Deux étudiants québécois, âgés d’à peine 20 ans, viennent de mettre au point une méthode pour dégrader le polystyrène de façon économique et naturelle!

Ce plastique très polluant – aussi appelé styromousse – est partout: dans les murs pour isoler les maisons, dans les tasses à café jetables et dans toutes sortes d’emballages. Évidemment, on en retrouve aussi partout dans la nature! Rien de surprenant, quand on sait qu’il met plus de 1 000 ans à se dégrader, qu’on en produit 14 millions de tonnes chaque année dans le monde et que seulement 1% est réutilisé, en raison du coût élevé des techniques de recyclage.

Alexandre Allard, de l’Université McGill, et Danny Luong, du cégep de Sainte-Foy, ont déniché dans le sol des bactéries capables de «grignoter» le polystyrène et de nous en débarrasser. Une vraie prouesse qui leur a permis de remporter le concours international Stockholm Junior Water Prize 2010! Et dire que les universitaires et les industriels à qui ils ont présenté leur idée leur ont tous claqué la porte au nez.
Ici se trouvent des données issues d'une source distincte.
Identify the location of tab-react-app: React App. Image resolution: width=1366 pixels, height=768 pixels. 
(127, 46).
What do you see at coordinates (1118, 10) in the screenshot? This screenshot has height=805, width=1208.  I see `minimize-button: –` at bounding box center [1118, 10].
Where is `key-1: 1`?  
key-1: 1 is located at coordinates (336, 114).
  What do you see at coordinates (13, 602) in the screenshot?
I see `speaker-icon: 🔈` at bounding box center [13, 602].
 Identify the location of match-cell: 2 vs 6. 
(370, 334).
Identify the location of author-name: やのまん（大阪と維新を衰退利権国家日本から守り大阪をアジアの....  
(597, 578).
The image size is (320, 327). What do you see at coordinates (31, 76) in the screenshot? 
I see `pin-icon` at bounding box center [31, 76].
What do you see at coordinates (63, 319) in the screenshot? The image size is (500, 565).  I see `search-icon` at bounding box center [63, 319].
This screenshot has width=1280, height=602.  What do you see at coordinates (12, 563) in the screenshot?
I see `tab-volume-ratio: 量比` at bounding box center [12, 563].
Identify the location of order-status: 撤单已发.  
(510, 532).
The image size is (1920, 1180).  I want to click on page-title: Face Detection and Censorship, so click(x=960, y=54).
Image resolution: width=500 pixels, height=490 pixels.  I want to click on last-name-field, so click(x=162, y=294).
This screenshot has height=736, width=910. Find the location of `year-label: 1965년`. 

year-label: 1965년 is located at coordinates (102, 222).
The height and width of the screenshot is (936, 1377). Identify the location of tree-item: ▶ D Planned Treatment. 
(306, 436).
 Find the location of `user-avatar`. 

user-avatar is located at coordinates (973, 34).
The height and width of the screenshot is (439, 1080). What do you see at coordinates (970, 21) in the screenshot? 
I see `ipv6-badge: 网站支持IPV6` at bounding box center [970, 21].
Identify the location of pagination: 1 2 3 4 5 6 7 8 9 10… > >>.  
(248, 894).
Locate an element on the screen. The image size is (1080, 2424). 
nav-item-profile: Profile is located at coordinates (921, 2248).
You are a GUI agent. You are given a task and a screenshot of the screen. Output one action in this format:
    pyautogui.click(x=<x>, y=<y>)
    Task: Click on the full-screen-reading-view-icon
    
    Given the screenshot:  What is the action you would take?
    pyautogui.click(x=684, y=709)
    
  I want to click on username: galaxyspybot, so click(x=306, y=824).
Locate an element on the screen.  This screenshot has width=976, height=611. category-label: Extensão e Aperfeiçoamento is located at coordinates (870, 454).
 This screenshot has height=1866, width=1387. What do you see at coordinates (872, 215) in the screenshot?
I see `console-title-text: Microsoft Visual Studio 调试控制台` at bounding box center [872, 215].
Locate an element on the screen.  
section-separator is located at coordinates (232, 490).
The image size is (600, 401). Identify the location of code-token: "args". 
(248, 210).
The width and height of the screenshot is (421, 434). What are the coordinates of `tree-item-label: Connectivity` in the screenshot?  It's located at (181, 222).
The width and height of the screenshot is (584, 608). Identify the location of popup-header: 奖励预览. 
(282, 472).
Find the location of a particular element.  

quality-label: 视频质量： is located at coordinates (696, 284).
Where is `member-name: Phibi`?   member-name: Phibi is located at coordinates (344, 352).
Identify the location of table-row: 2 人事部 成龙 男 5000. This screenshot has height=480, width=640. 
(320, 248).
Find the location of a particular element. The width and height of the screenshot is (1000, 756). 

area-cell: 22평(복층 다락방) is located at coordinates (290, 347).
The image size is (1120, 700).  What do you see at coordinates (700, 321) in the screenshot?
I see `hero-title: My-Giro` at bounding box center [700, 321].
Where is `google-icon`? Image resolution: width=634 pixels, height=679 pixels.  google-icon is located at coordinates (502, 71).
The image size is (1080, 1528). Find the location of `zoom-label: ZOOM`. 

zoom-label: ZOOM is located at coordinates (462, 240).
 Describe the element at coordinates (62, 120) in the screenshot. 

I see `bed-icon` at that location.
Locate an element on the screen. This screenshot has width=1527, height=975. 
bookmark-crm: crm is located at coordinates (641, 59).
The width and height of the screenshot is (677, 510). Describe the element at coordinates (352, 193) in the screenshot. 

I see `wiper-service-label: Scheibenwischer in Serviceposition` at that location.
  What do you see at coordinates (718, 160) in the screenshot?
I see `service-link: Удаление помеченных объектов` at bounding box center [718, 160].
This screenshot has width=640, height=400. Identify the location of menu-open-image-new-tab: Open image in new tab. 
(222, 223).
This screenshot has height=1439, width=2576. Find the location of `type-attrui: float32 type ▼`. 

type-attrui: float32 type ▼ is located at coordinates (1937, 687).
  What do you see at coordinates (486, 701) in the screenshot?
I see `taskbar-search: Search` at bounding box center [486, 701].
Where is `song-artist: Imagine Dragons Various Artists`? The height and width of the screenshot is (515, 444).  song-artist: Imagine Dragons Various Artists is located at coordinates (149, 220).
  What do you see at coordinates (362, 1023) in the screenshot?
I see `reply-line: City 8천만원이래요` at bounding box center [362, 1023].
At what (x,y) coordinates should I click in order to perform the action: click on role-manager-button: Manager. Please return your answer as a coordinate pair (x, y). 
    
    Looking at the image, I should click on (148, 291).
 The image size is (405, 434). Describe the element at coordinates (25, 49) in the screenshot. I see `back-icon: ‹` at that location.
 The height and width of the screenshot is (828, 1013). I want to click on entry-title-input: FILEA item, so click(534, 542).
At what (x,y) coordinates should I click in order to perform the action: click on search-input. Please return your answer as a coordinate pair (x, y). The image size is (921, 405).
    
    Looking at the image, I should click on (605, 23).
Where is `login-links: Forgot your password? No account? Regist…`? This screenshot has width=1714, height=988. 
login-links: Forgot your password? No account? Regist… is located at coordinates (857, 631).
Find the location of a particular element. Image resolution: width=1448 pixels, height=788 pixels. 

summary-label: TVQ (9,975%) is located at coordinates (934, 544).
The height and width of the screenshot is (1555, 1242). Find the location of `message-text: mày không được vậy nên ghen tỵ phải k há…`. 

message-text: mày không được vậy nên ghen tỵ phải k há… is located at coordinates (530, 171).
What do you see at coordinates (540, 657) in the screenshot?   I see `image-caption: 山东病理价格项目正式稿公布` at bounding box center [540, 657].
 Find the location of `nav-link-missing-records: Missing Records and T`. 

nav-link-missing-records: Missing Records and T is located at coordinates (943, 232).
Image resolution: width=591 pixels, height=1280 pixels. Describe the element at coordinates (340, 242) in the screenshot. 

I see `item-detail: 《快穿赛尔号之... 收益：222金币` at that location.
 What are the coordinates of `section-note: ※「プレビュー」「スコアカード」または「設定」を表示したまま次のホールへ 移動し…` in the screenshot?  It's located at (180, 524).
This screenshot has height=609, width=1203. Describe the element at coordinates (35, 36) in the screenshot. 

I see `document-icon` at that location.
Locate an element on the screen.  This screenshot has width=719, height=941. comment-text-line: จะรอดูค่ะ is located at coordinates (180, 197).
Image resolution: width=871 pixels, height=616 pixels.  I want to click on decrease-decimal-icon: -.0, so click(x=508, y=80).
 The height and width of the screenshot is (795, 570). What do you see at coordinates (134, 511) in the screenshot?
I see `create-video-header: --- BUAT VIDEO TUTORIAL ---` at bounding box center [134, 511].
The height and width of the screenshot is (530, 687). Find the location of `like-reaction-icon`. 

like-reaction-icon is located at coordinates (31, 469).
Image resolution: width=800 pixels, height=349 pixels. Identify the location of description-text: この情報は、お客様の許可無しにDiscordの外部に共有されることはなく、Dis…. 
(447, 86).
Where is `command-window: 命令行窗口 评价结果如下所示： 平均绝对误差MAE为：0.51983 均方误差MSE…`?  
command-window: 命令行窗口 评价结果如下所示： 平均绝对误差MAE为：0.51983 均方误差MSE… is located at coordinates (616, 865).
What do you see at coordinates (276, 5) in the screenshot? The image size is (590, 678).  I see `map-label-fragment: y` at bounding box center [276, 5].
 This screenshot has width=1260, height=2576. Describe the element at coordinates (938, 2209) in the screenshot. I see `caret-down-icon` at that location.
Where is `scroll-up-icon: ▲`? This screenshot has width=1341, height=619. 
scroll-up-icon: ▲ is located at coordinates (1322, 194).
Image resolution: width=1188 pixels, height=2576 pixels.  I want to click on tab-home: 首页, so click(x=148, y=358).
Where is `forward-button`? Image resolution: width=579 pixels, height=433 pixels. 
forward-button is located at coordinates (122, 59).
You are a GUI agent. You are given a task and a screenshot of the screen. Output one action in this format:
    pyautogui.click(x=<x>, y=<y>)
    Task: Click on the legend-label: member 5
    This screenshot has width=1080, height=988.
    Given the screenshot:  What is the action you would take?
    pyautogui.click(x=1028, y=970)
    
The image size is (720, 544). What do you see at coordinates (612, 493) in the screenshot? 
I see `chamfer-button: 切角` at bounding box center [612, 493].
Qu’à cela ne tienne! Dans un laboratoire prêté par un prof de chimie, ils décident de vérifier leur intuition: puisque les micro-organismes sont capables de s’adapter à tout, ou presque, il y a fort à parier qu’il existe des bactéries qui ont tiré avantage du polystyrène présent dans certains sites pollués. Et qui l’utilisent pour se nourrir!

Les étudiants récupèrent donc un échantillon de sol contaminé par du styromousse, et se mettent à cultiver les bactéries qui s’y trouvent. Peu à peu, ils augmentent la quantité de polystyrène et diminuent la concentration du milieu nutritif.

Après 10 semaines, une vingtaine de souches bactériennes subsistent dans les fioles. Mais au bout de 13 semaines, alors qu’il n’y a presque plus de solution nutritive, seules 3 espèces survivent: des «mutantes», capables de digérer le polystyrène. Après quelques ajustements de température et de pH, ces bactéries ont même réussi à détruire en deux semaines 70% du polystyrène contenu dans la fiole. Alexandre et Danny prédisent un bel avenir à leurs protégées. Celles-ci pourraient dégrader le polystyrène dans des incubateurs géants, et les déchets résultant de leur digestion pourraient être recyclés pour produire de nouveaux plastiques à moindres frais. Un coup de génie!